Toni mengatakan proses perataan tanah dilakukan dengan menggunaan alat berat berupa ekskavator dan beberapa dump truck. Permasalahan lantas timbul karena tanah sisa perataan diperdagangkan. Padahal, ujarnya, YS tidak memiliki dokumen perizinan baik berupa IUP (Izin Usaha Pertambangan), IUPK (Izin Usaha Pertambangan Khusus) atau IPR (Izin Petambangan Rakyat).

"Tanpa adanya izin tersebut, maka kegiatannya menjadi penambangan liar atau ilegal," ungkapnya.

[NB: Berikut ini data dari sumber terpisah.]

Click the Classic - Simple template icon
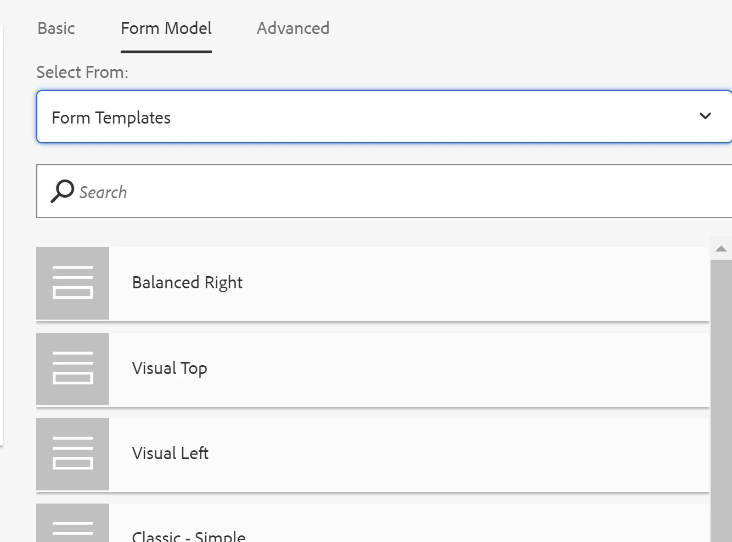The height and width of the screenshot is (542, 732). coord(73,526)
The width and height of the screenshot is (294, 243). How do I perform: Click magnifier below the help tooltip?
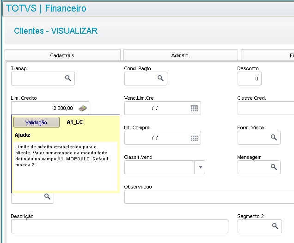point(47,196)
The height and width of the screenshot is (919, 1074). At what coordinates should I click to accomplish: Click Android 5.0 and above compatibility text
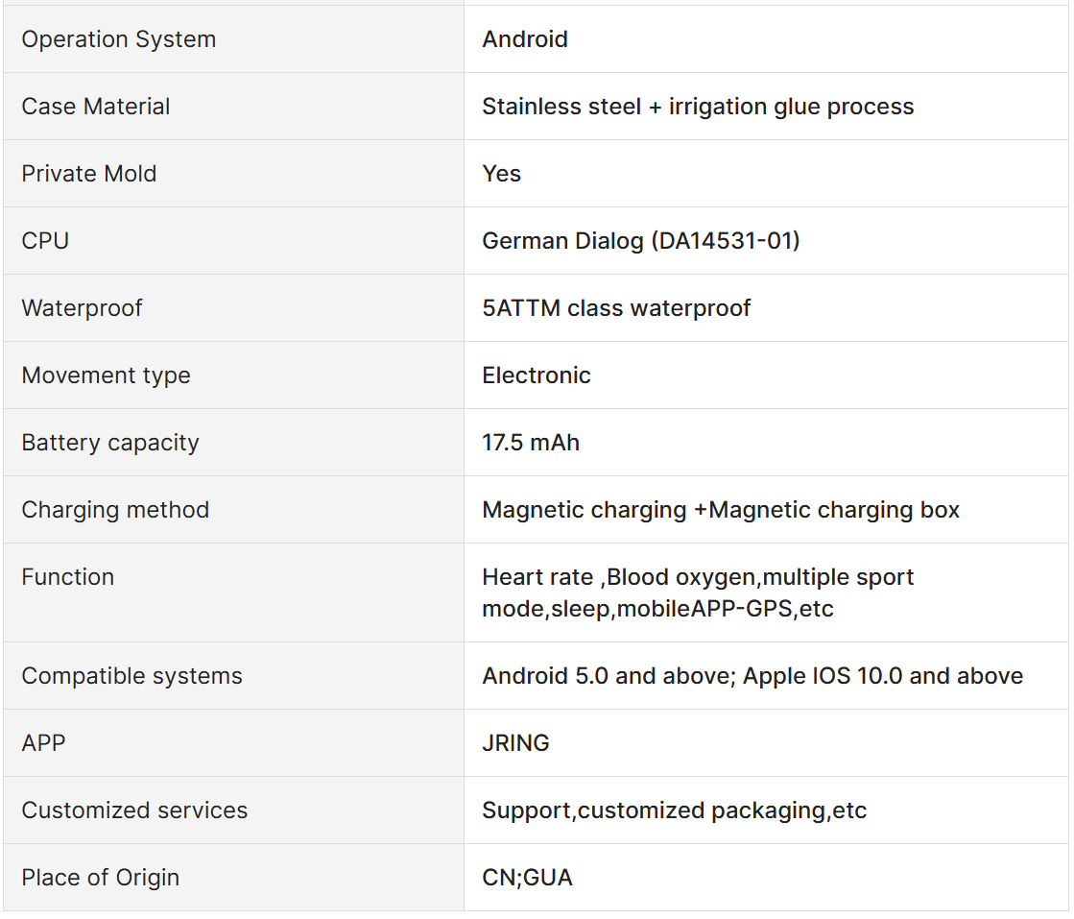coord(609,676)
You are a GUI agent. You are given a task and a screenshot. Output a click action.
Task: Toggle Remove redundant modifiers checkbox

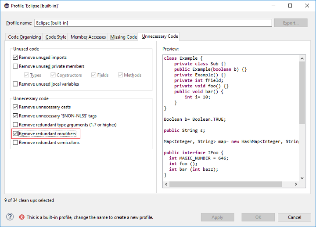coord(16,133)
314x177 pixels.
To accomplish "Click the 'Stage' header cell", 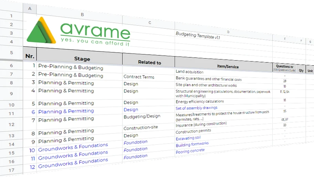I will (x=82, y=59).
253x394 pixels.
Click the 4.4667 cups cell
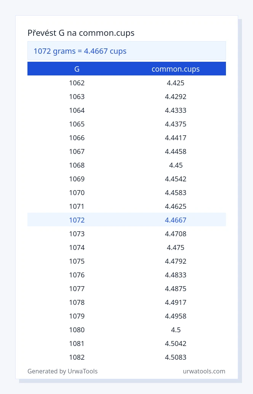pos(176,220)

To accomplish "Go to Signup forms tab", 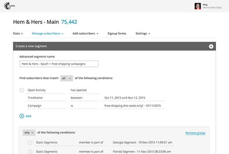I will point(117,33).
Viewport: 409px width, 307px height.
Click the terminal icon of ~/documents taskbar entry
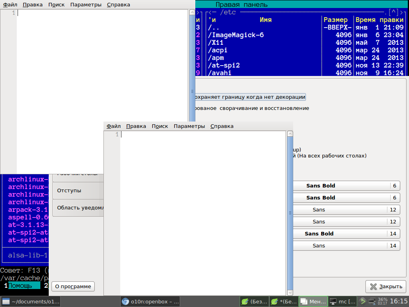6,301
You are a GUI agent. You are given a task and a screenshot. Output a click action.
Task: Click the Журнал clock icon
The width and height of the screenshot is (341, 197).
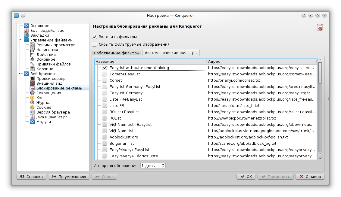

Polisi menetapkan YS sebagai tersangka penambangan liar dan akan dijerat dengan Pasal 158 UU No.4/2009 tentang Pertambangan Mineral dan Batubara (Minerba) yang memberi ancaman pidana penjara maksimum 10 tahun dan denda maksimum Rp10 miliar.

Sebagai barang bukti, polisi menyita satu unit ekskavator, tiga unit dump truck berbagai merek yang berisi muatan keseluruhan 15 meter kubik.

"Kami juga menyita buku catatan material yang dibawa ke luar, surat perintah kerja, uang tunai dan barang bukti lainnya," tuturnya.